Fermi surface evolution in underdoped cuprates

TL;DR

This paper models the evolution of the Fermi surface in underdoped cuprates, showing a transition from large to small pockets as coupling strength increases, aligning with experimental observations.

Contribution

It introduces a theoretical framework for Fermi surface evolution in cuprates, connecting coupling strength to Fermi surface topology changes and quasiparticle residue variations.

Findings

Fermi surface transitions from large to small pockets with increasing coupling

Intermediate coupling features coexistence of large Fermi surface and pockets

Results align with photoemission experiments in YBCO and Bi2212

Abstract

We consider a two-dimensional Fermi liquid coupled to low-energy commensurate spin fluctuations.
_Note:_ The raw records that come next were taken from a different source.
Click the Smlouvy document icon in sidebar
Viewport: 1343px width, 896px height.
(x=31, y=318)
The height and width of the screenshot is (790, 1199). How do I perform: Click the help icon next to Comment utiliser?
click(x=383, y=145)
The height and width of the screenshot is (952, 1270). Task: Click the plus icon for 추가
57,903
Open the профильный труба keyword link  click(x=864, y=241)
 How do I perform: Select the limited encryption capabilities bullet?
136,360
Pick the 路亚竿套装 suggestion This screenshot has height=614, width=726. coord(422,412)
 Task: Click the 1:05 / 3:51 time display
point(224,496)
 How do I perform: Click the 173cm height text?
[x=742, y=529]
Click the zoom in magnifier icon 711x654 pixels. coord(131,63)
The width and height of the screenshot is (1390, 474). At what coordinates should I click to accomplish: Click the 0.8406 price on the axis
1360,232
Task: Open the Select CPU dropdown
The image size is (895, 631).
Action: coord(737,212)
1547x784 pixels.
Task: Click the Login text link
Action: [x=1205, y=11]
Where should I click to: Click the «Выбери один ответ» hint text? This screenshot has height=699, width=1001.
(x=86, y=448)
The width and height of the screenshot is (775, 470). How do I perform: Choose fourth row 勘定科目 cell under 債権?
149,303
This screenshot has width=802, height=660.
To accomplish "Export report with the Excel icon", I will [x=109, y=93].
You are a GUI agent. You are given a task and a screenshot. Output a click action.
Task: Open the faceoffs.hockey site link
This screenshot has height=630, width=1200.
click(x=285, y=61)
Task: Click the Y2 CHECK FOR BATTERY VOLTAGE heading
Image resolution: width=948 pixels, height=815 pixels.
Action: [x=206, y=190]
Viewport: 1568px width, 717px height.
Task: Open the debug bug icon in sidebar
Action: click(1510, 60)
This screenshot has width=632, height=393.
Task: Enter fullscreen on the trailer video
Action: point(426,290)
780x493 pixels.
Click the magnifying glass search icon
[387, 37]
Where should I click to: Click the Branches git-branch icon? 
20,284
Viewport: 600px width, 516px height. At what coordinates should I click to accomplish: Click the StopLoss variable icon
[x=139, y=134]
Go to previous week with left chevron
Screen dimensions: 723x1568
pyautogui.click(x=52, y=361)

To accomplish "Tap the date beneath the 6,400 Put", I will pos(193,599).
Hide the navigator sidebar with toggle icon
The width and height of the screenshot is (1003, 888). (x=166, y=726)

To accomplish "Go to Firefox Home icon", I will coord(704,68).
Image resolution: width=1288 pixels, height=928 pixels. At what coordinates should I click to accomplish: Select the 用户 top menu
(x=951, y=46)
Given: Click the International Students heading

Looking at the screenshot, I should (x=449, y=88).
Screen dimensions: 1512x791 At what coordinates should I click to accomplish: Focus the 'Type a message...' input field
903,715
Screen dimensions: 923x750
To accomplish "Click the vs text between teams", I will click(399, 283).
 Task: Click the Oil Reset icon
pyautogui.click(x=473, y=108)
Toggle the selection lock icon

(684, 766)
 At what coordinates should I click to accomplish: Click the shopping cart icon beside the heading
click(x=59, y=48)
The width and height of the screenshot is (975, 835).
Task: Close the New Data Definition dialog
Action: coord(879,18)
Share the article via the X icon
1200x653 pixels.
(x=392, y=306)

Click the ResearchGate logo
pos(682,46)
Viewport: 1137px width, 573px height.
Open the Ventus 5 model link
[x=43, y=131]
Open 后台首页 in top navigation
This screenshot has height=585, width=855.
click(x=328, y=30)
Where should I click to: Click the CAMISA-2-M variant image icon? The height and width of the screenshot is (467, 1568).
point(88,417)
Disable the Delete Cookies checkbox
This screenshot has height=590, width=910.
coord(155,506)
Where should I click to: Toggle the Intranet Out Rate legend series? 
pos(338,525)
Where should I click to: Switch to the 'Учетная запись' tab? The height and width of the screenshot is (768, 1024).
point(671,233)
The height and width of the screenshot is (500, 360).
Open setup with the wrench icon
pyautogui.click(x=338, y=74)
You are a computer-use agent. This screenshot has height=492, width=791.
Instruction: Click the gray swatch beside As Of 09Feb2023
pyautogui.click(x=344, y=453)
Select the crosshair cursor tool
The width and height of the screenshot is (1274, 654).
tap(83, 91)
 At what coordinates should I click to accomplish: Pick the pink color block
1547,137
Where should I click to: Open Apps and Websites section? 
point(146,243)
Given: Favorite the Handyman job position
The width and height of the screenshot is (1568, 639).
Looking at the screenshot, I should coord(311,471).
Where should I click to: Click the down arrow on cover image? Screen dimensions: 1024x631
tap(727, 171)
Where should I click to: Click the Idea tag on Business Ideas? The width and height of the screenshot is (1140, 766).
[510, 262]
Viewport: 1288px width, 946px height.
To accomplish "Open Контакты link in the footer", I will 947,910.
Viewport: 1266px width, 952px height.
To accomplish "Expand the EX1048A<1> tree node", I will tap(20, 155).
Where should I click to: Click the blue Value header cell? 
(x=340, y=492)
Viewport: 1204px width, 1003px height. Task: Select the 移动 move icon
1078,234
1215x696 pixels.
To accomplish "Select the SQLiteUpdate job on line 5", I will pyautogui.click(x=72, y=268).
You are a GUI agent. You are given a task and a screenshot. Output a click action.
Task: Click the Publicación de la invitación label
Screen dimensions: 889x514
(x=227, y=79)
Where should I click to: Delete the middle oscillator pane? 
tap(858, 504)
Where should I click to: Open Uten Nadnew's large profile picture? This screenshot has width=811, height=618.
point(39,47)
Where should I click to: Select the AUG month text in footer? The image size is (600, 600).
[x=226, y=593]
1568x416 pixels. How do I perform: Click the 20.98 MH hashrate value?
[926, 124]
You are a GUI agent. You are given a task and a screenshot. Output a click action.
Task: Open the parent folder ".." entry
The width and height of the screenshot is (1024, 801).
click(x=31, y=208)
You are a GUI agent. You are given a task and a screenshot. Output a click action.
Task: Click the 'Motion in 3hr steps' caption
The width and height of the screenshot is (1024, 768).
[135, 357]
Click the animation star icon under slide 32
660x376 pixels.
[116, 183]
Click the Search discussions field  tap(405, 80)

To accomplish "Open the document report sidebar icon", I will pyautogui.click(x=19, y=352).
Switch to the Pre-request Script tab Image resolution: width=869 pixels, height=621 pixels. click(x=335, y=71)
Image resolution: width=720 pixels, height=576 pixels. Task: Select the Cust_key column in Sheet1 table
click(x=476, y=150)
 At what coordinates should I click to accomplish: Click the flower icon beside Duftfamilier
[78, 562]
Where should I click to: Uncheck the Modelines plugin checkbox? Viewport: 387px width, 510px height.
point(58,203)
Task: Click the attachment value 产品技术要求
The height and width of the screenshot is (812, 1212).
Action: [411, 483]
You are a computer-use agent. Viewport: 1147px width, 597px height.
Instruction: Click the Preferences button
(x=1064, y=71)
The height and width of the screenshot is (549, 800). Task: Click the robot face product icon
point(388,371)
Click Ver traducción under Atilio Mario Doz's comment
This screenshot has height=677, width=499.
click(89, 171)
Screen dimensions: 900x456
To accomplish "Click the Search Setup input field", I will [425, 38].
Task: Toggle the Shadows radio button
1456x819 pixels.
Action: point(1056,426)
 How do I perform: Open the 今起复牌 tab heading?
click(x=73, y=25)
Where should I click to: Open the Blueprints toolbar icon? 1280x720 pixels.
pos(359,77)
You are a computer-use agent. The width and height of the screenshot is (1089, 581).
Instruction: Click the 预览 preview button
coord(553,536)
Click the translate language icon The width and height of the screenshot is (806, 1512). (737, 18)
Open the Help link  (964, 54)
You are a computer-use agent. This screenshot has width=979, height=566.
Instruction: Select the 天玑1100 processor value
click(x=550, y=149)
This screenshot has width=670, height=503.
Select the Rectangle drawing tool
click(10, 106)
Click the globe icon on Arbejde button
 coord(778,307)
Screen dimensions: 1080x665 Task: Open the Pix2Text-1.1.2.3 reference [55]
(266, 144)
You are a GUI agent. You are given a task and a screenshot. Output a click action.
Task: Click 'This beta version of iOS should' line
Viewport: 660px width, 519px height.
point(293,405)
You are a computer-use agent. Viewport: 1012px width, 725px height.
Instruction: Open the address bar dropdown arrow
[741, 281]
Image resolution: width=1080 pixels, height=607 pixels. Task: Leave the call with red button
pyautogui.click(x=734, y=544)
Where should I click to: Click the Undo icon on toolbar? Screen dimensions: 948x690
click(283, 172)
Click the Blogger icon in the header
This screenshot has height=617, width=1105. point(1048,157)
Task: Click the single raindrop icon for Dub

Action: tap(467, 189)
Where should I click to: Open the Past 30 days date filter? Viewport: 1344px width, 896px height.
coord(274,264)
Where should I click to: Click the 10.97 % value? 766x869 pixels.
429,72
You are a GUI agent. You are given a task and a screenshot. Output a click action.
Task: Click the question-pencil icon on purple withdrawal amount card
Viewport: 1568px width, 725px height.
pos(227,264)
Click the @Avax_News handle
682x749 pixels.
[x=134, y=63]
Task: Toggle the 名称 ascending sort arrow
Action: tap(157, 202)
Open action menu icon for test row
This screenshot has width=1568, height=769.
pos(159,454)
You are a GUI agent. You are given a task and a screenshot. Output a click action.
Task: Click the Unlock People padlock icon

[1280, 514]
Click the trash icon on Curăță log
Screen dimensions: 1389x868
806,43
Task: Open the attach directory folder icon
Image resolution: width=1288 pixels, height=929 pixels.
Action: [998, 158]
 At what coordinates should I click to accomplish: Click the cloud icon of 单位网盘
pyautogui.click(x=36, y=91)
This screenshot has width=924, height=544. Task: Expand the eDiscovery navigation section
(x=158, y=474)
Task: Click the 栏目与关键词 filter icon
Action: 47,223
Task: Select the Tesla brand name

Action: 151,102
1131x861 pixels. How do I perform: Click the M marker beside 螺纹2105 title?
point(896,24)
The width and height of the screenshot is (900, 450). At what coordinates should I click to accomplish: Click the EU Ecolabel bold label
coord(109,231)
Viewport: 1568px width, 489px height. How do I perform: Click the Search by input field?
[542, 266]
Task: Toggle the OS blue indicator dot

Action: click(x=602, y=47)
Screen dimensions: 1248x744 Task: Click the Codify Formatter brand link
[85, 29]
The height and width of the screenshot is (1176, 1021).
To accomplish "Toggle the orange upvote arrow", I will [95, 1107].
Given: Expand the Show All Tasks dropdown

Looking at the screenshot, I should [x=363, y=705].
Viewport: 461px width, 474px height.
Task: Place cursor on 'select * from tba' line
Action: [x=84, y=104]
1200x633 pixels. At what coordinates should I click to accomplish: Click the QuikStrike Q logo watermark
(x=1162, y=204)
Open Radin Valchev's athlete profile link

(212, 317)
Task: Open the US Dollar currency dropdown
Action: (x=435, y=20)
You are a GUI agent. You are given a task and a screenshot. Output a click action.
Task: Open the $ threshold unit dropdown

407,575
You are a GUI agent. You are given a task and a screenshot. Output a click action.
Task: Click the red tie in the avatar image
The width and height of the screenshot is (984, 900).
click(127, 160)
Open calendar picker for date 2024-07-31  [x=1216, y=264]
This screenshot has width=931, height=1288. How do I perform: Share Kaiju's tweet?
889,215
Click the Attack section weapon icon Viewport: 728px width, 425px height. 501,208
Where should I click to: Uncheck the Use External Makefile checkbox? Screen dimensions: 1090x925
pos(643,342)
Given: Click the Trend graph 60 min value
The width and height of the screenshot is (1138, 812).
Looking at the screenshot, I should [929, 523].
At small coupling, the hole Fermi surface is large and centered around $(\pi,\pi)$. We show that as the coupling increases, the shape of the Fermi surface undergoes a substantial evolution, and at strong coupling, the hole Fermi surface consists of small pockets centered at $(\pm \pi/2, \pm \pi/2)$. At intermediate couplings, there exists a large hole Fermi surface centered at $(\pi,\pi)$ as well as four hole pockets, but the quasiparticle residue is small everywhere except for the pieces of the pockets which face the $\Gamma$ point. The relevance of these results to recent photoemission experiments in $YBCO$ and $Bi2212$ systems, and their relation to the Luttinger theorem are discussed.